__Directions for this task__. Output nothing except the lines from the one containing "Instruction: Click the" through the final line of the data, both included, typed exactly, minus the pictures.

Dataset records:
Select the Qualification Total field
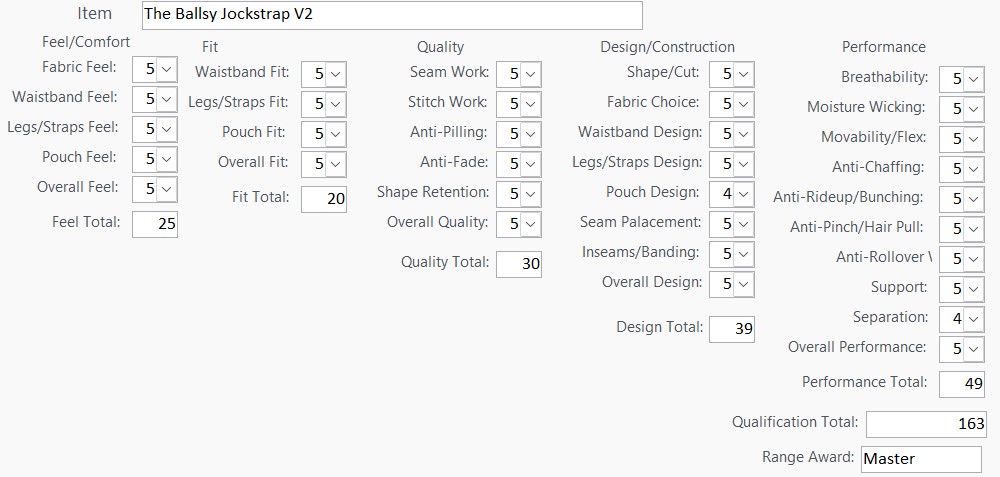Viewport: 1000px width, 477px height. [926, 424]

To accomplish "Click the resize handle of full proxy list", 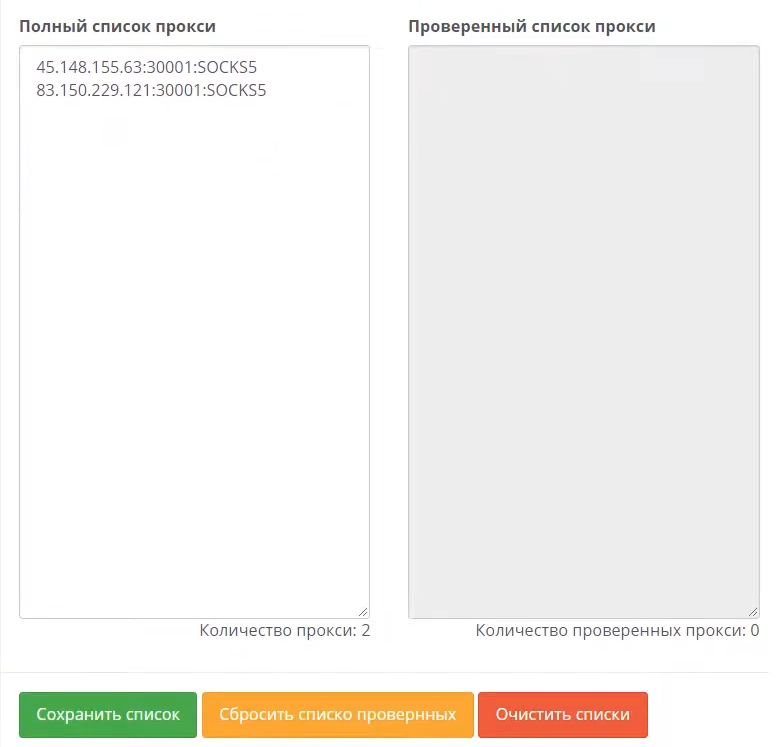I will pos(363,612).
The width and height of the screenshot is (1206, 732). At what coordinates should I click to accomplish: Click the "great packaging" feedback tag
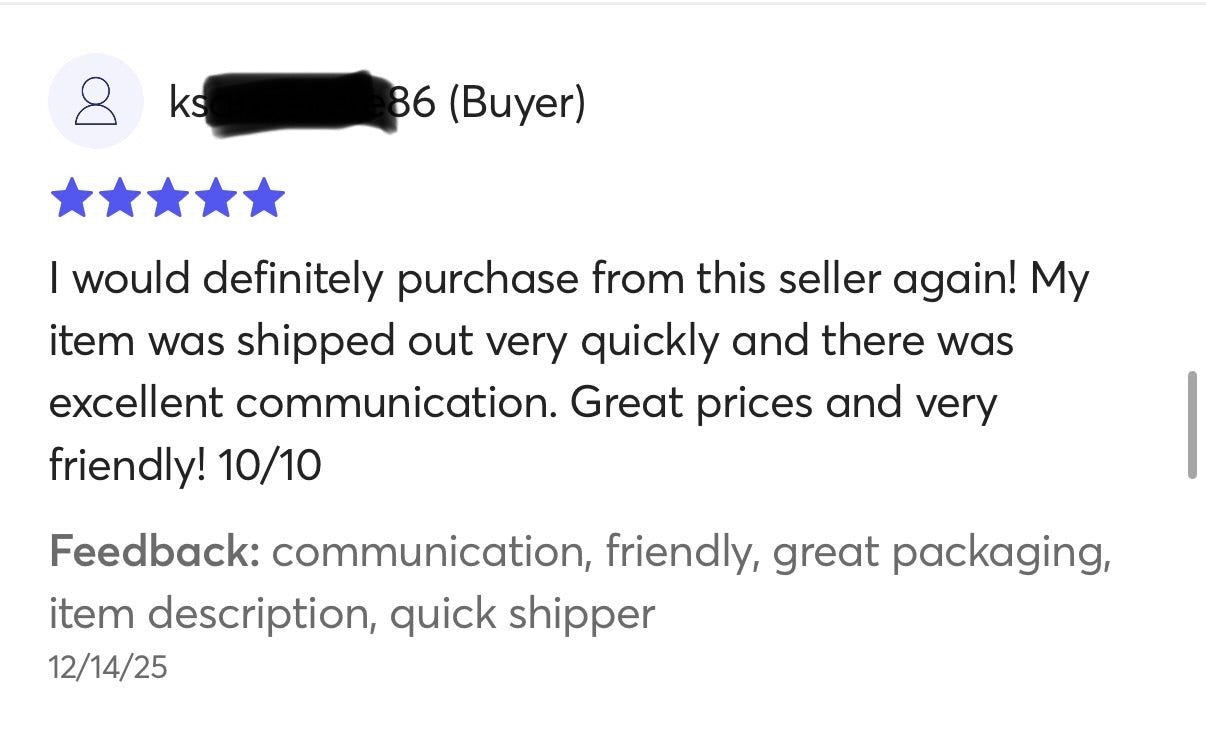[x=940, y=551]
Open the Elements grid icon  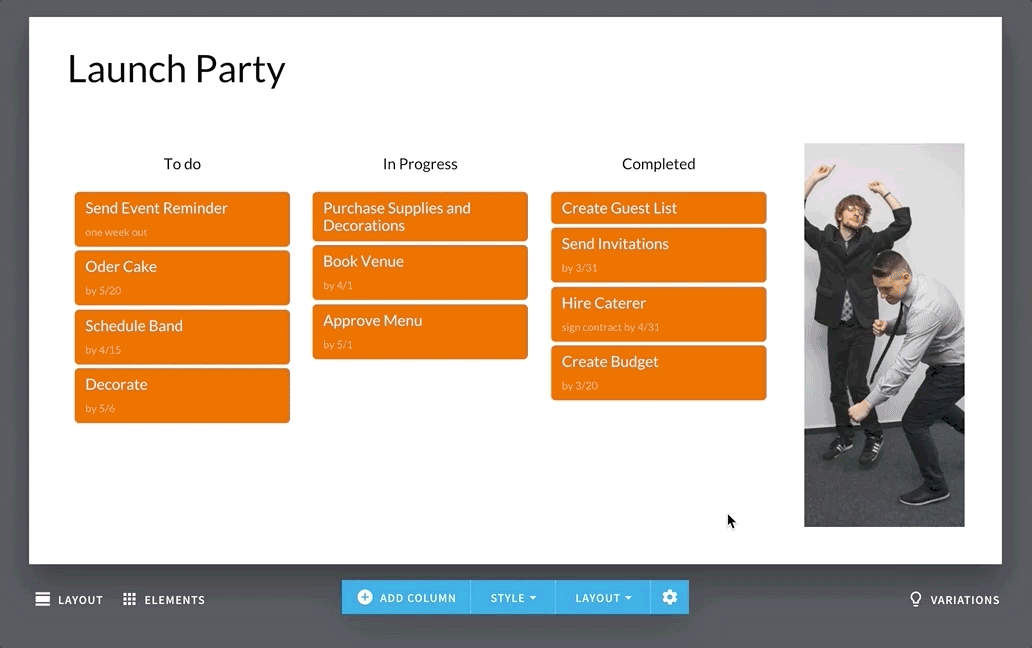click(x=129, y=599)
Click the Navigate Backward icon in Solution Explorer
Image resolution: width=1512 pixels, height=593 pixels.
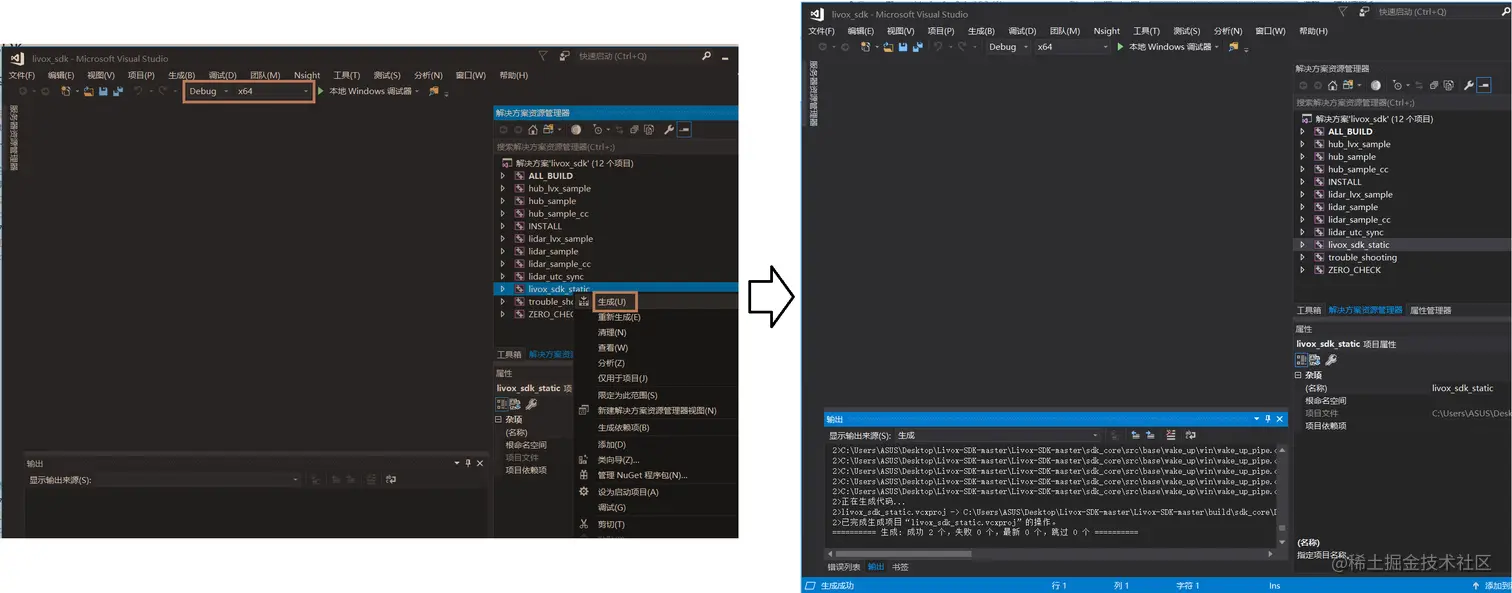1304,85
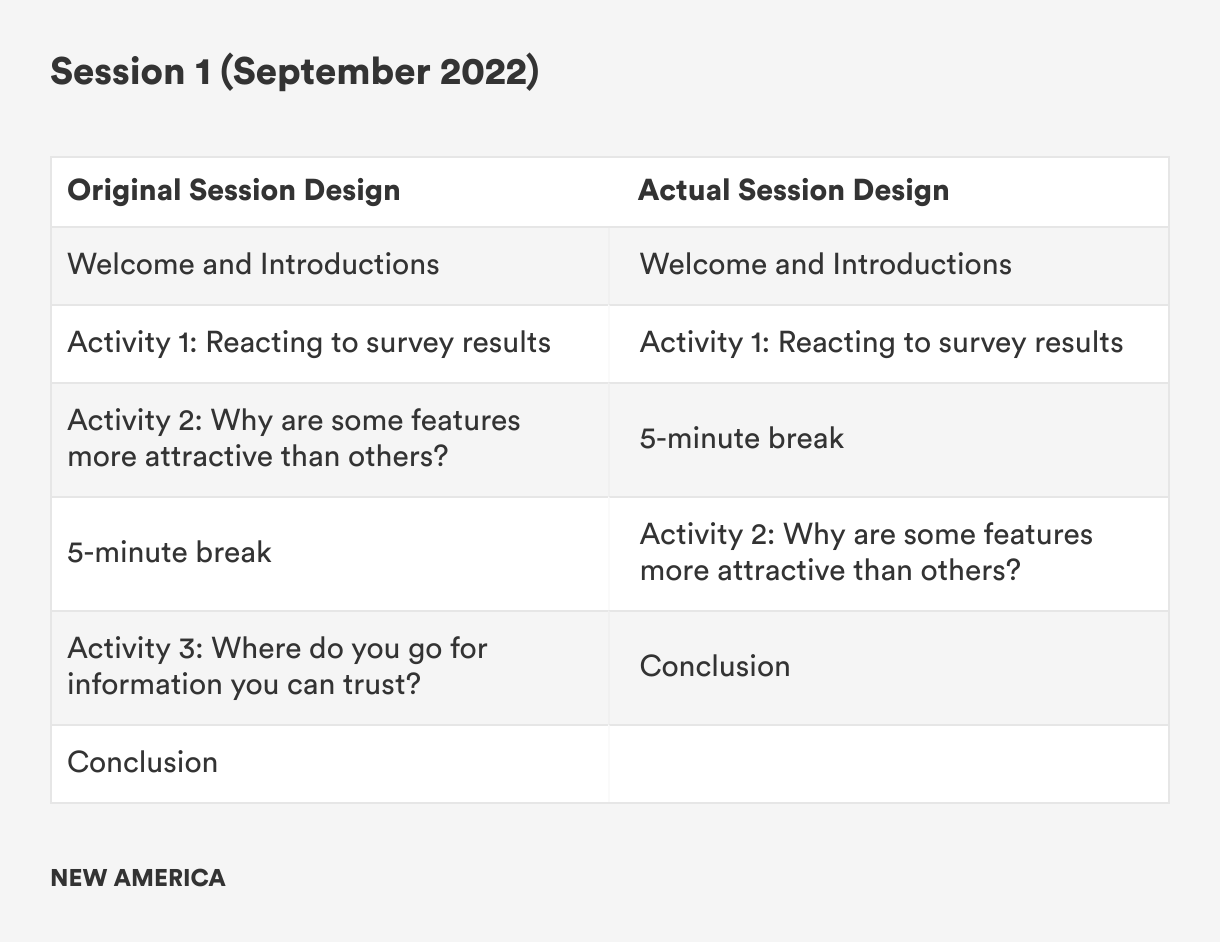
Task: Click the Session 1 (September 2022) heading
Action: click(x=294, y=72)
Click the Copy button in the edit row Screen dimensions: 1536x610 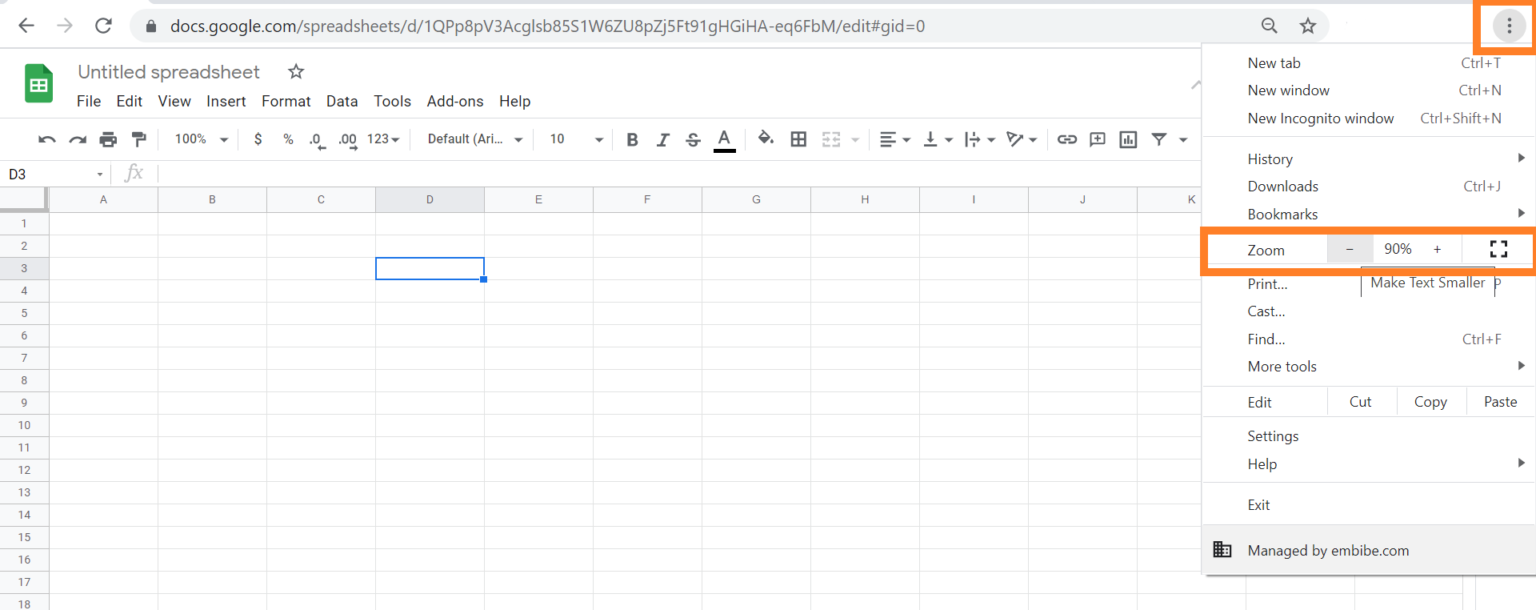[1430, 401]
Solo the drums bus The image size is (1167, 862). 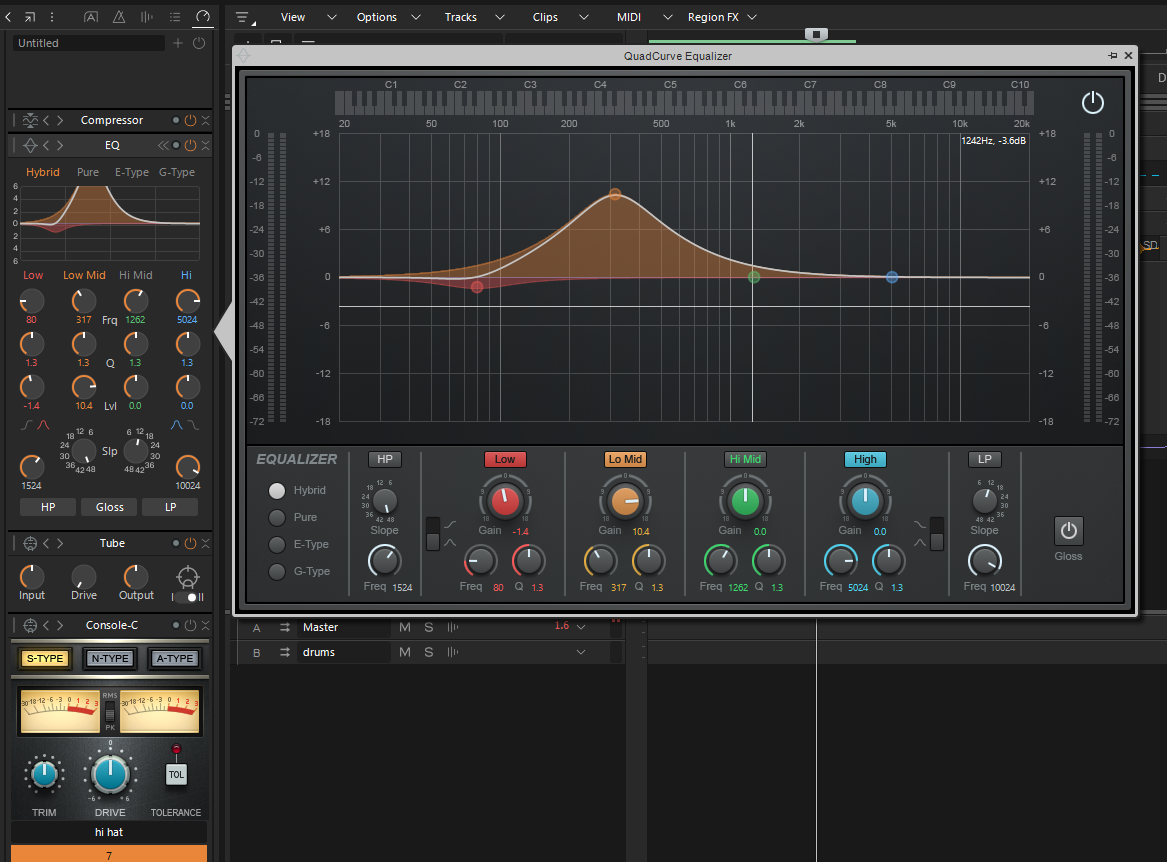pos(428,652)
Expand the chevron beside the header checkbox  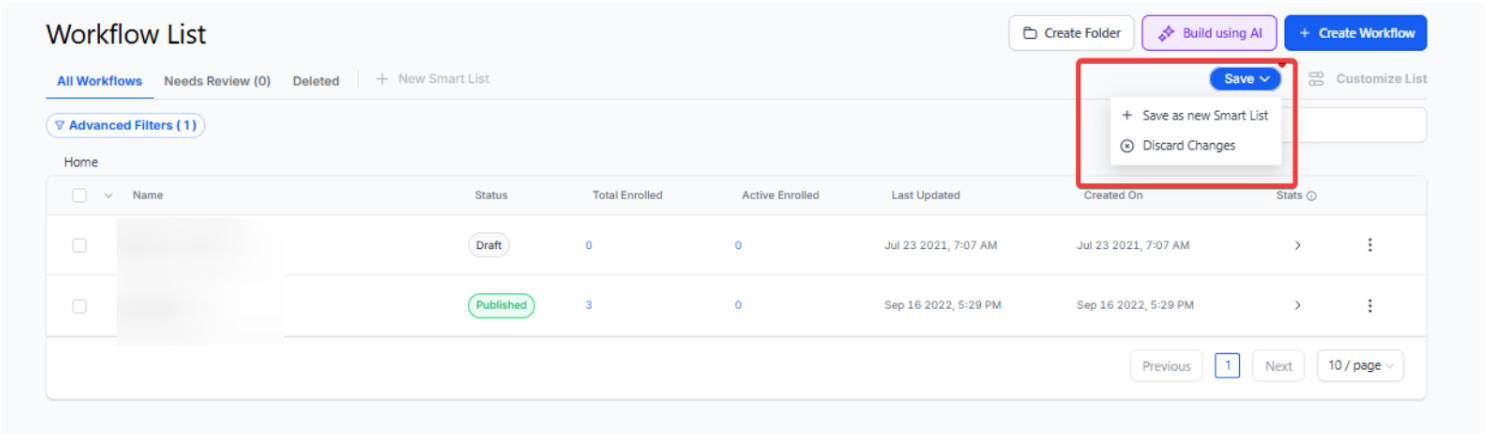point(108,196)
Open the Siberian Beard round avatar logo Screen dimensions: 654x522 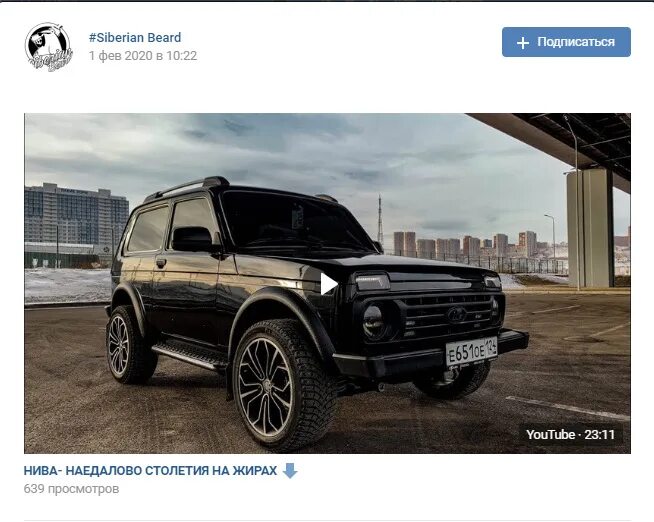pyautogui.click(x=48, y=47)
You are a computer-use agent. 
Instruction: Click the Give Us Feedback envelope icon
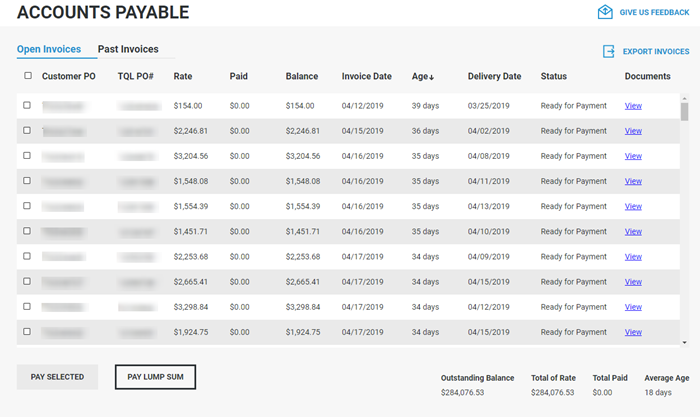point(605,12)
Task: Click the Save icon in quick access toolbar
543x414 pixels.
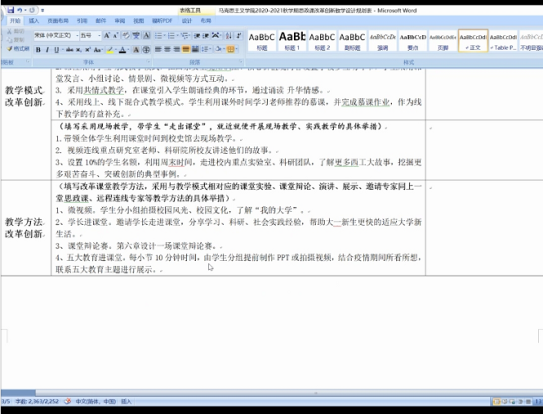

__Solved problem__.
Instruction: Click the Give Us Feedback envelope icon
point(605,12)
Task: Click the Save icon in quick access toolbar
543x414 pixels.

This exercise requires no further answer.